Rapporteur de la commission d'enquête sur "l’organisation des élections en France", Antoine Léaument (La France insoumise) estime que les sondages "sous-estiment structurellement la gauche". Il préconise leur interdiction avant la publication officielle des candidatures à une élection. Ses propositions sont contestées par le président de la commission d'enquête, Thomas Cazenave (Ensemble pour la République).
Selon le député Antoine Léaument (La France insoumise), "les sondages ne sont pas scientifiques et sous-estiment structurellement la gauche". L'élu, qui était rapporteur de la commission d'enquête sur "l’organisation des élections en France", propose donc de les interdire avant la publication officielle des candidatures à une élection, "afin de préserver l'intégrité des résultats des scrutins électoraux".
Cette proposition fait partie des 115 recommandations qu'Antoine Léaument (LFI) a rendues publiques ce vendredi 6 juin, lors d'une conférence de presse. La commission d'enquête, sollicitée par La France insoumise dans le cadre de son "droit de tirage", a réalisé depuis janvier 2025 près de 39 auditions. Mais le rapport rédigé par Antoine Léaument, jugé très "politique" par le président de la commission, Thomas Cazenave (Ensemble pour la République), n'a pas emporté l'adhésion de tous les députés de l'instance.
"Certaines des recommandations du rapporteur n'avaient absolument pas leur place [dans le texte], car elles étaient directement issues du programme de LFI et non du travail de la commission", affirme à LCP l'un d'entre-eux.
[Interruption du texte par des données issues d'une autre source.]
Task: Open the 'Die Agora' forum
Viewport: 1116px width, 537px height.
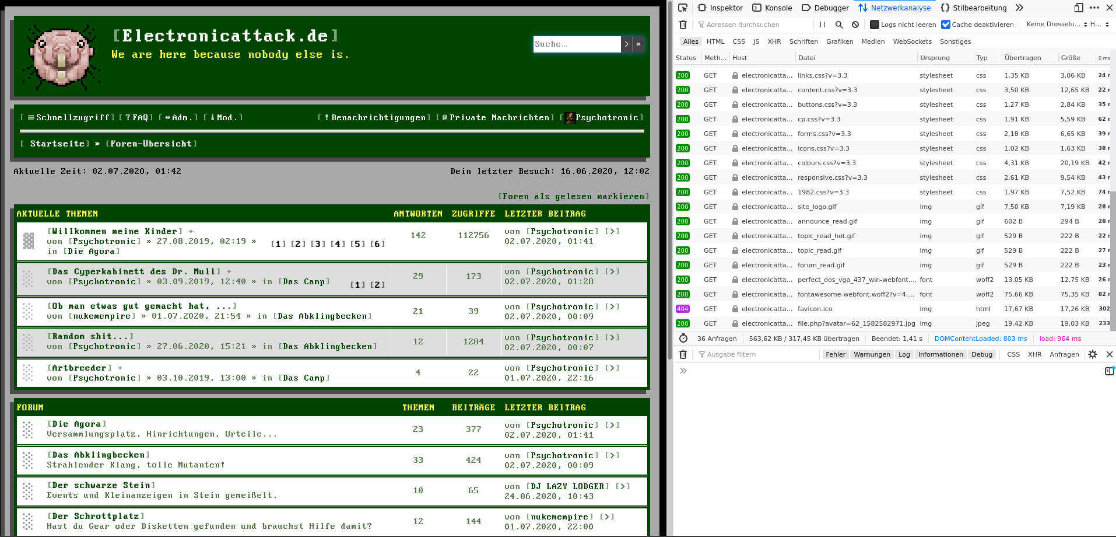Action: click(76, 424)
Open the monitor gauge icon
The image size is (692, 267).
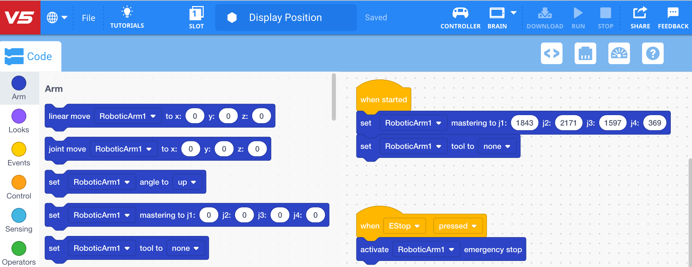(619, 53)
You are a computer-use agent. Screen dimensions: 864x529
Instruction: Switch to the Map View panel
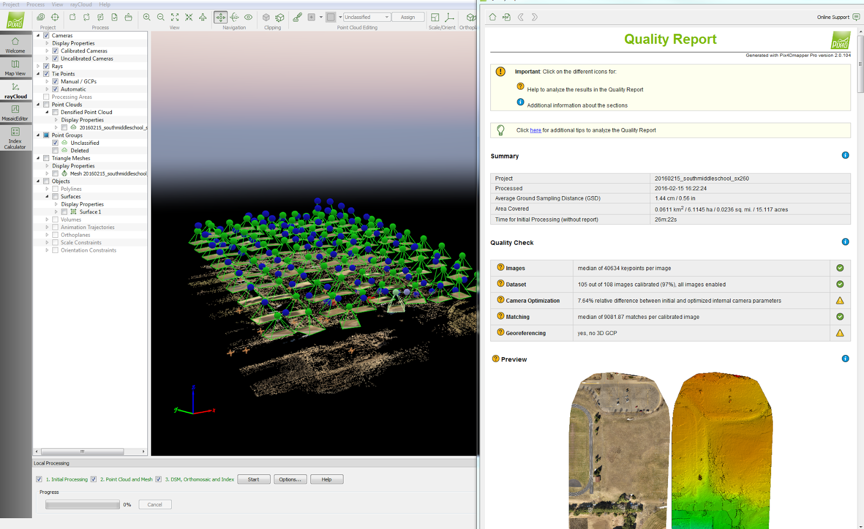coord(16,66)
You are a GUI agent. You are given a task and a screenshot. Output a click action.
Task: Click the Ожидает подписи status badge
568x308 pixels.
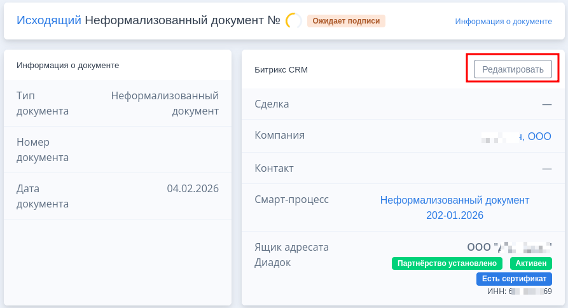click(x=346, y=21)
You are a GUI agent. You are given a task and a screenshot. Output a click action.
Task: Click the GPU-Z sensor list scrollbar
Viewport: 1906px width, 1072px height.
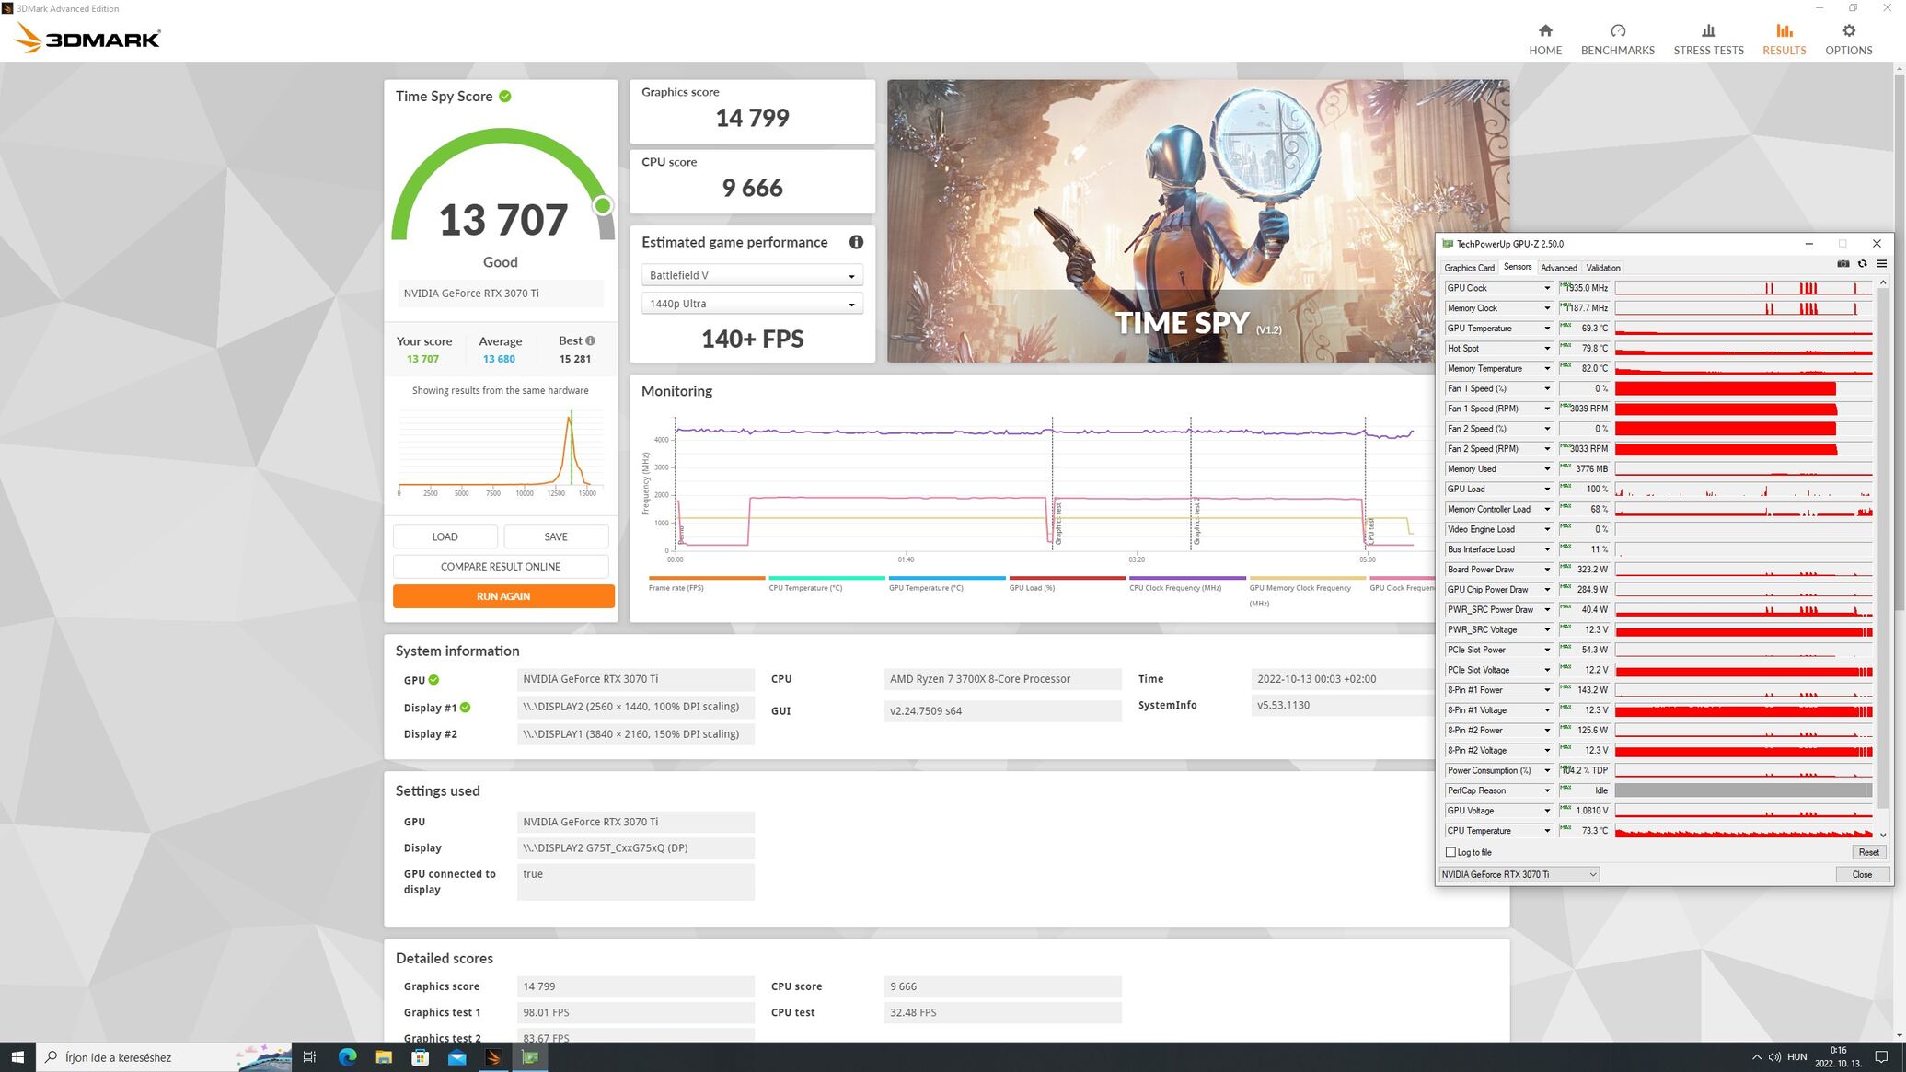[1883, 552]
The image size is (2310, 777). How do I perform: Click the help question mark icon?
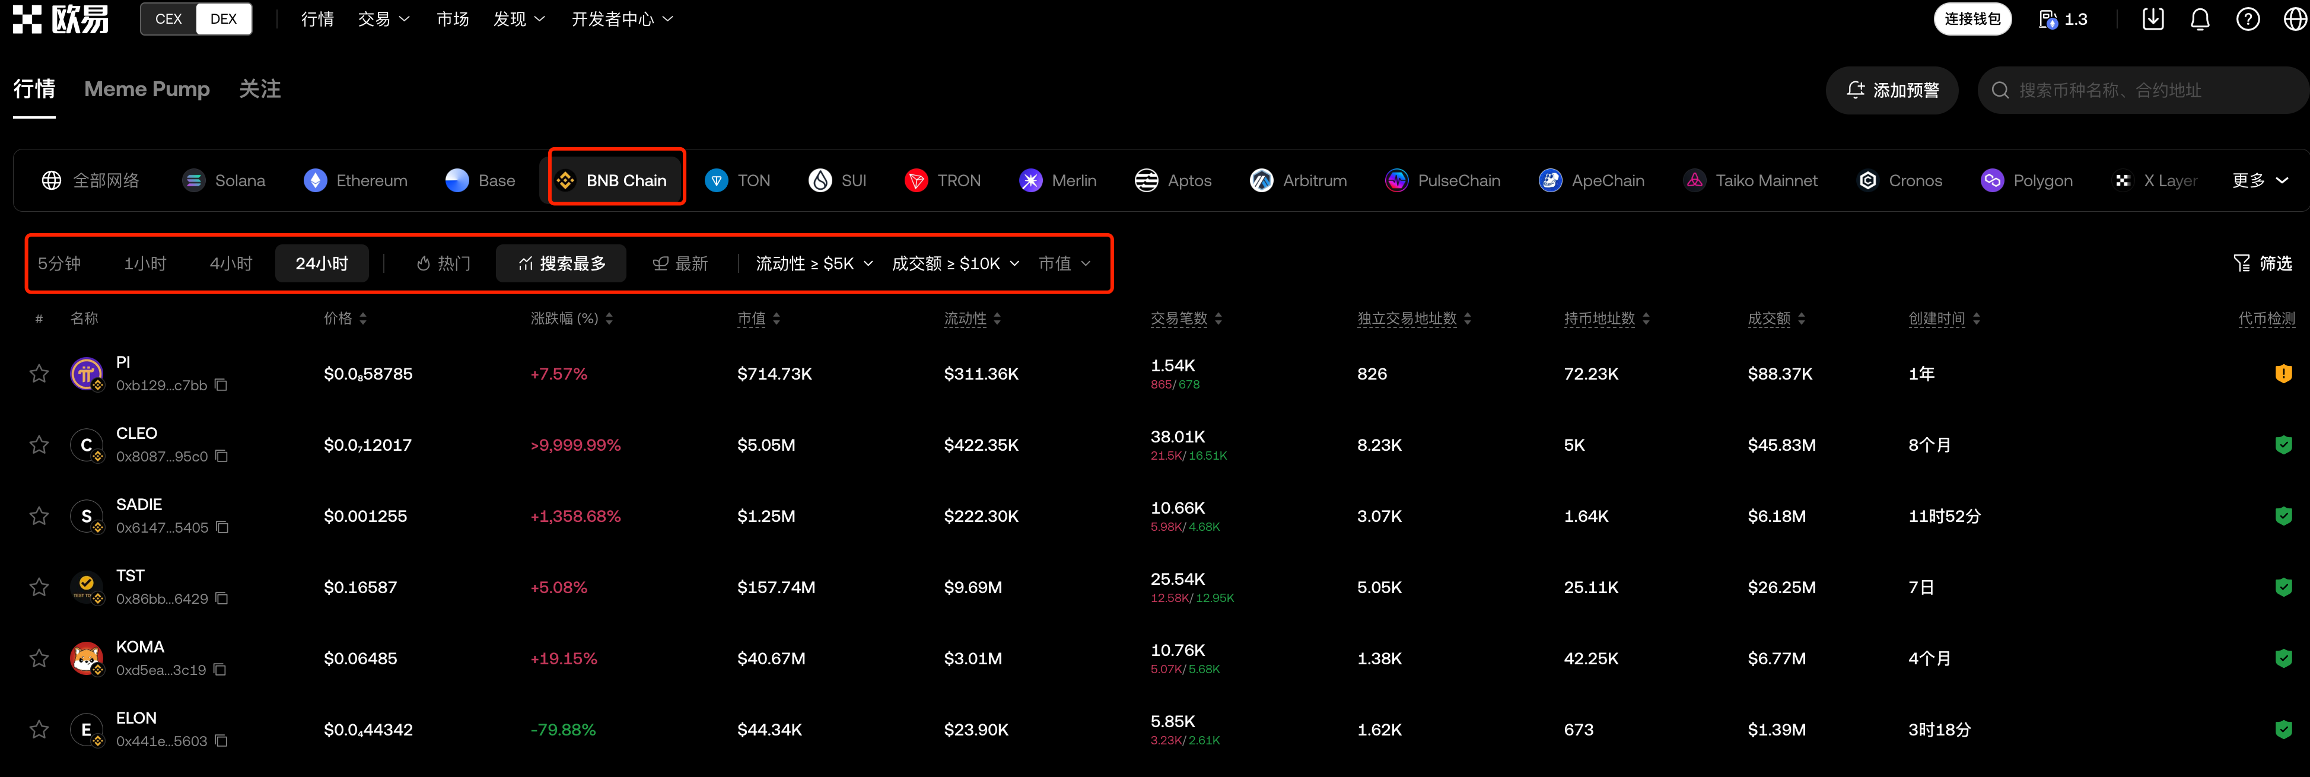click(x=2247, y=19)
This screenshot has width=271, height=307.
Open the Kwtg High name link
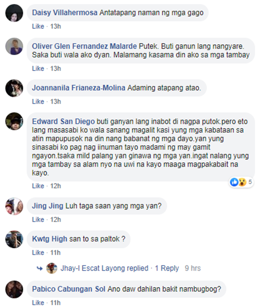click(50, 239)
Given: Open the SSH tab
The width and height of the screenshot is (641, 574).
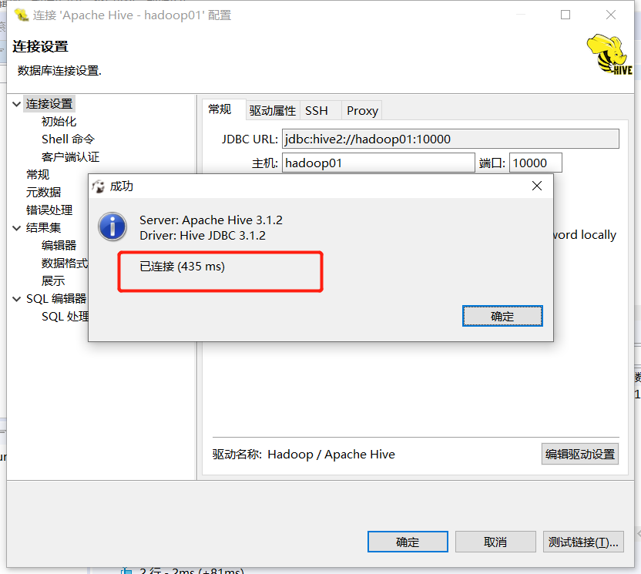Looking at the screenshot, I should click(x=317, y=111).
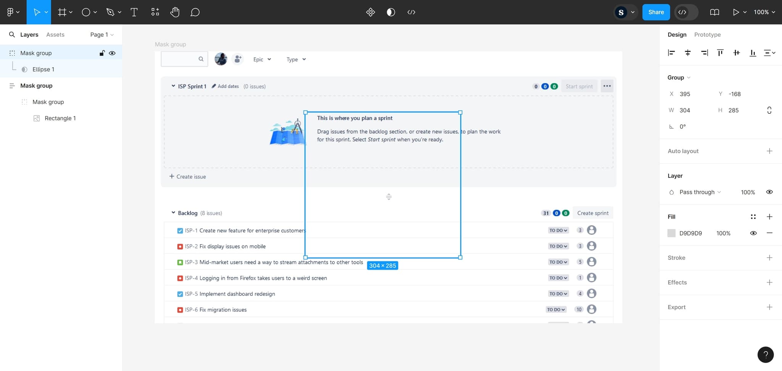The width and height of the screenshot is (782, 371).
Task: Select the Text tool
Action: point(134,12)
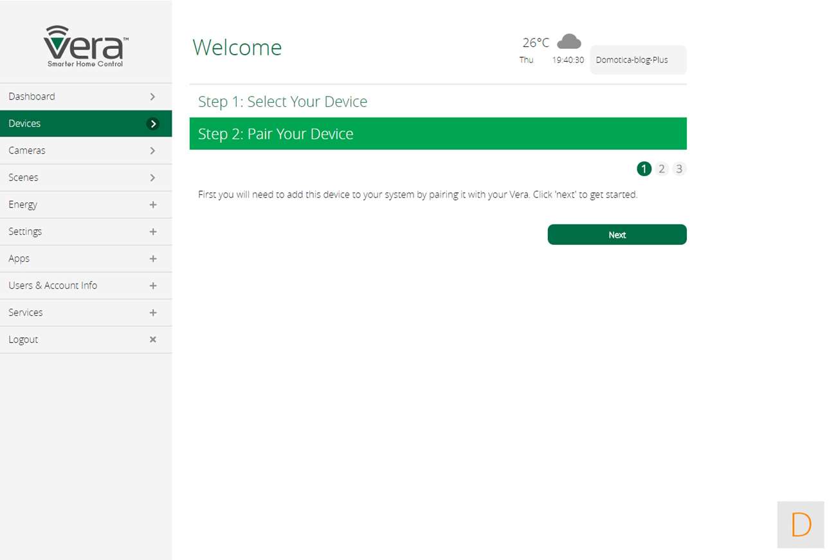Click the Scenes chevron arrow

pyautogui.click(x=153, y=177)

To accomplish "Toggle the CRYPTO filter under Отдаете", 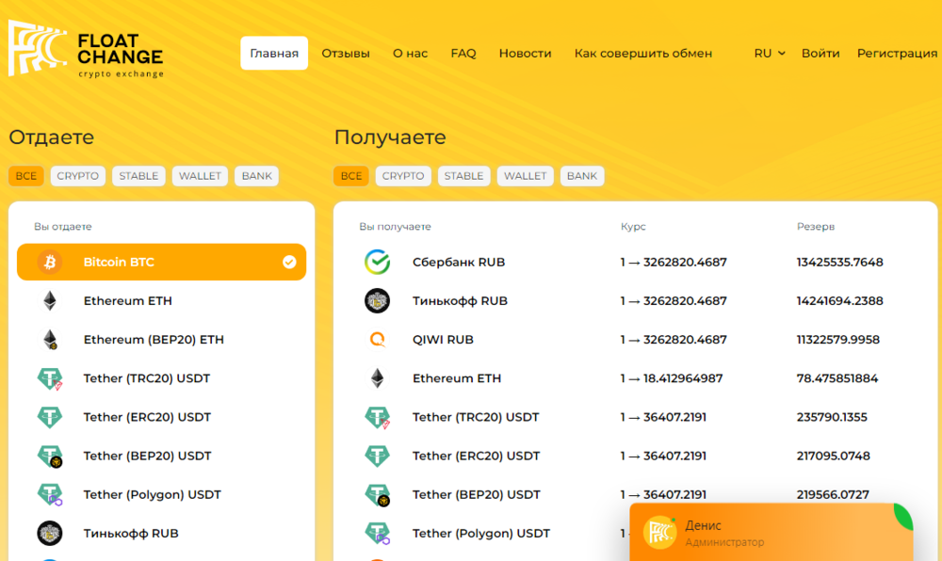I will (x=77, y=175).
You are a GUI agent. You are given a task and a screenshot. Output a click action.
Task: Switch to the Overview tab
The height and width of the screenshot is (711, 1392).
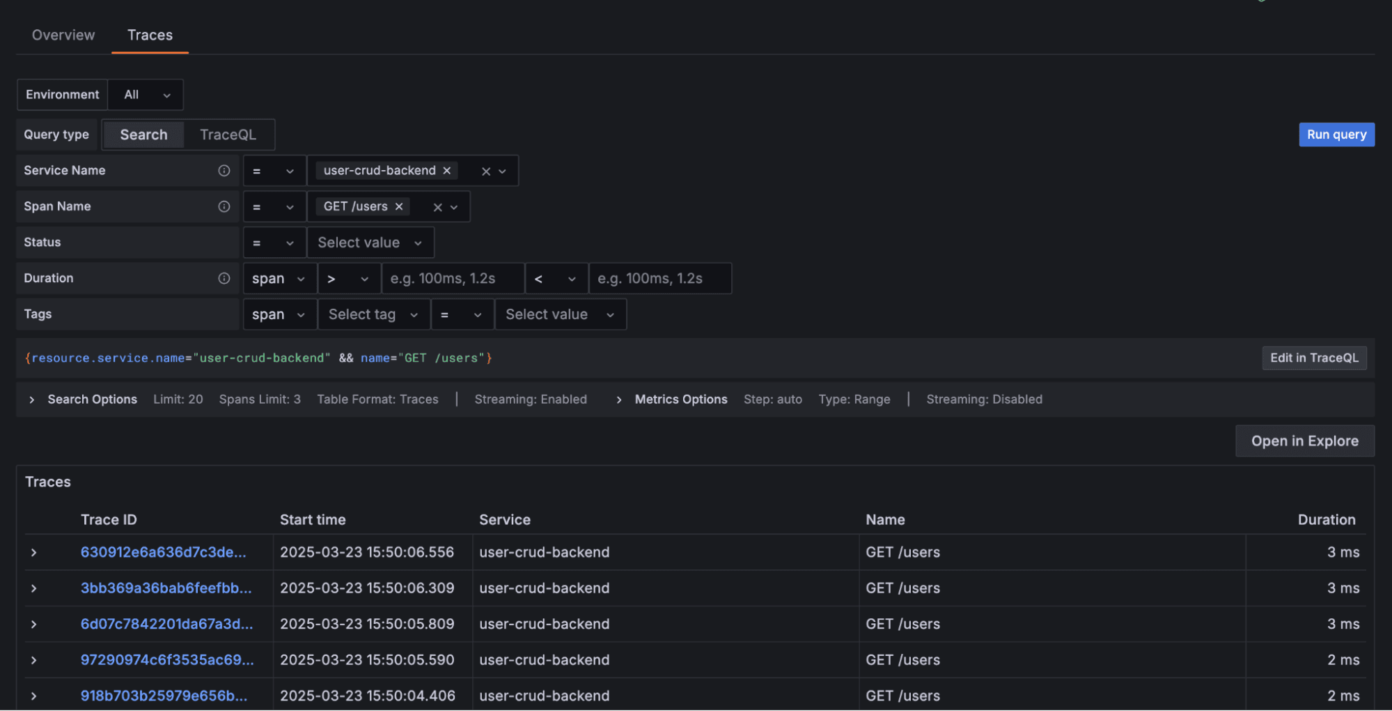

Dans son rapport, Antoine Léaument propose notamment de créer un droit au référendum d'initiative citoyenne, mais aussi de "réunir une assemblée constituante chargée de rédiger la Constitution d'une 6e République".
"Visiblement le rapporteur savait ce qu'il voulait dire avant même le début des auditions", commente Erwan Balanant (Les Démocrates), lui-même membre de la commission d'enquête. Dans son avant-propos, Thomas Cazenave (EPR) explique donc que le rapport est composé de trois parties : son avant-propos, suivi des "constats et propositions propres au rapporteur", puis des "contributions des différents groupes politiques".
Une façon de signifier que les membres de la commission d'enquête ont accepté la publication du rapport sans pour autant valider l'ensemble des propositions formulées par le député du parti de Jean-Luc Mélenchon. "Je constate que c'est quelque chose qui arrive fréquemment quand il s'agit de rapports d'insoumis", a ironisé vendredi matin Antoine Léaument. "Un rapport parlementaire est rédigé par un rapporteur, et le rapporteur c'est moi", a-t-il aussi souligné, ajoutant que ses propositions ont été soumises aux députés de la commission, contrairement à celles formulées par Thomas Cazenave dans son avant-propos.
Dans sa partie du rapport, Antoine Léaument dénonce la "faiblesse méthodologique des sondages" qui disposent selon lui de "panels peu représentatifs sociologiquement et politiquement". L'élu juge en outre "aléatoires" les méthodes de redressement utilisées, estimant que celles-ci "défavorisent la gauche de rupture". Et il pointe du doigt certaines structures, évoquant le "projet Périclès" du milliardaire Pierre-Edouard Stérin, qui "cherchent à manipuler les sondages pour influencer l'opinion".
Le député de l'Essonne propose donc d'interdire les sondages d'intention de vote "avant que la liste définitive des candidats ou des listes en lice à une élection ne soit connue". A titre d'exemple, la liste définitive des candidats à l'élection présidentielle 2022 avait été publiée le 7 mars, soit cinq semaines avant le premier tour du scrutin, organisé le 10 avril. Une limitation drastique assumée par Antoine Léaument, qui affirme que "les sondages d’intentions de vote dénaturent le débat politique et privent les citoyens d’une entière capacité de choix, en leur fournissant des informations orientées".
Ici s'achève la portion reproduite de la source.